> _Activity_:
Copy the records word for word from the beginning through the line that contains "section-title: CONTENT is", leaving out the pictures.

== Material supplied ==

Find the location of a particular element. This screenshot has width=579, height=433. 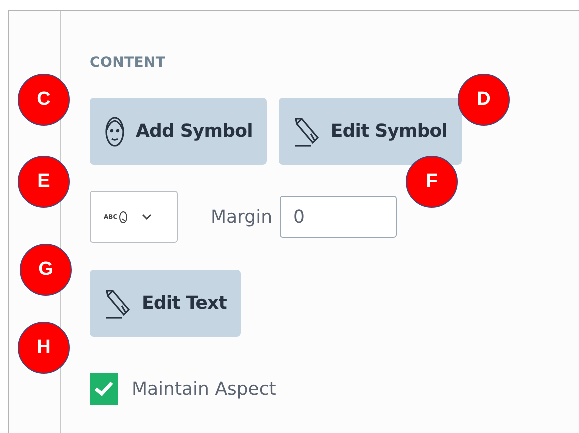

section-title: CONTENT is located at coordinates (128, 63).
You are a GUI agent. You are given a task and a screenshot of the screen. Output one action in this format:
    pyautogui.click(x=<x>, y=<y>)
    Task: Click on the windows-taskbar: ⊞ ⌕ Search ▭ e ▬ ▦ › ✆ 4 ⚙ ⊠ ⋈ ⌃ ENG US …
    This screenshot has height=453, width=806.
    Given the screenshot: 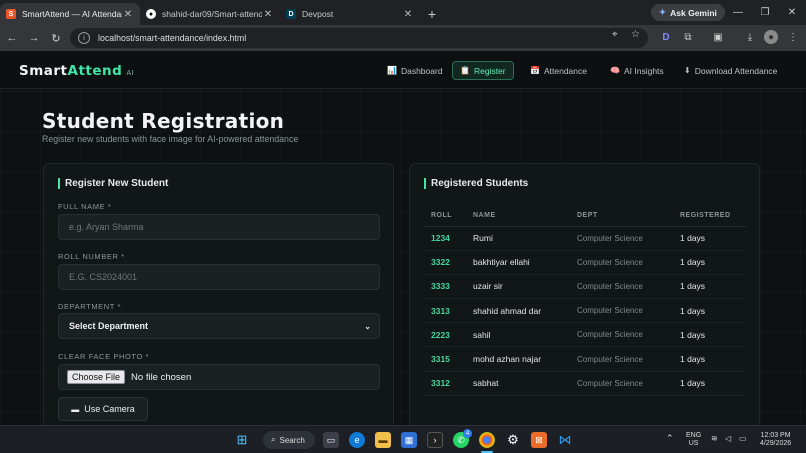 What is the action you would take?
    pyautogui.click(x=403, y=439)
    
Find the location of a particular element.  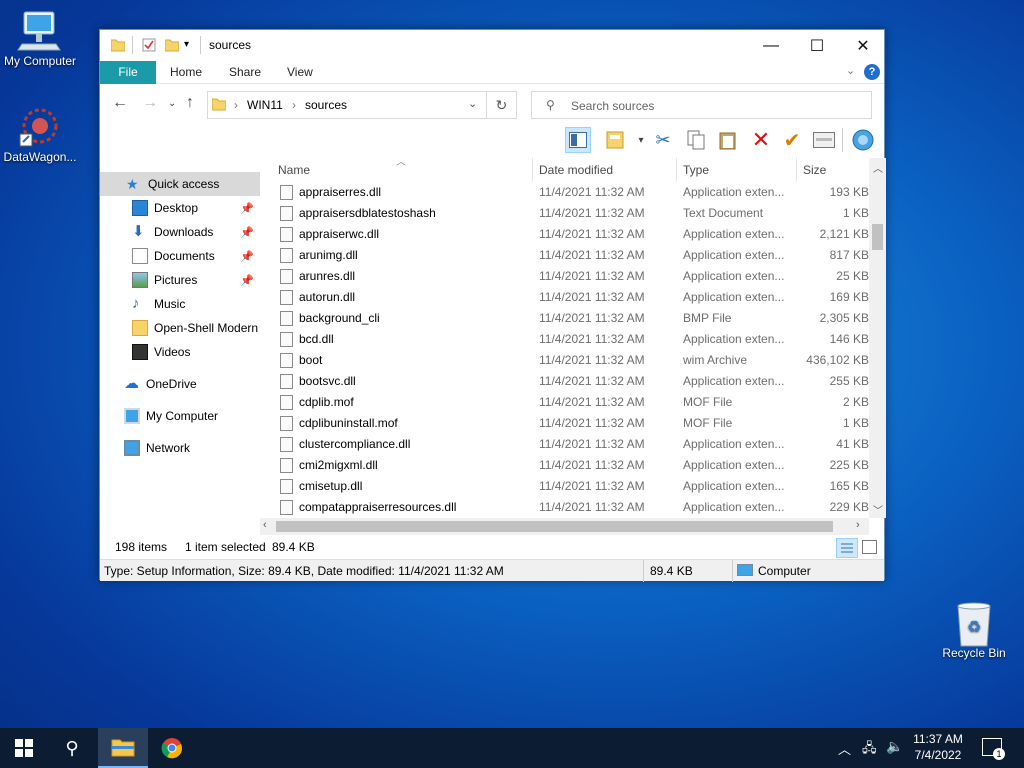

file-date: 11/4/2021 11:32 AM is located at coordinates (592, 318).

===

> _Expected answer_:
Find the location of a particular element. This screenshot has width=579, height=433. 

section-title: CONTENT is located at coordinates (128, 63).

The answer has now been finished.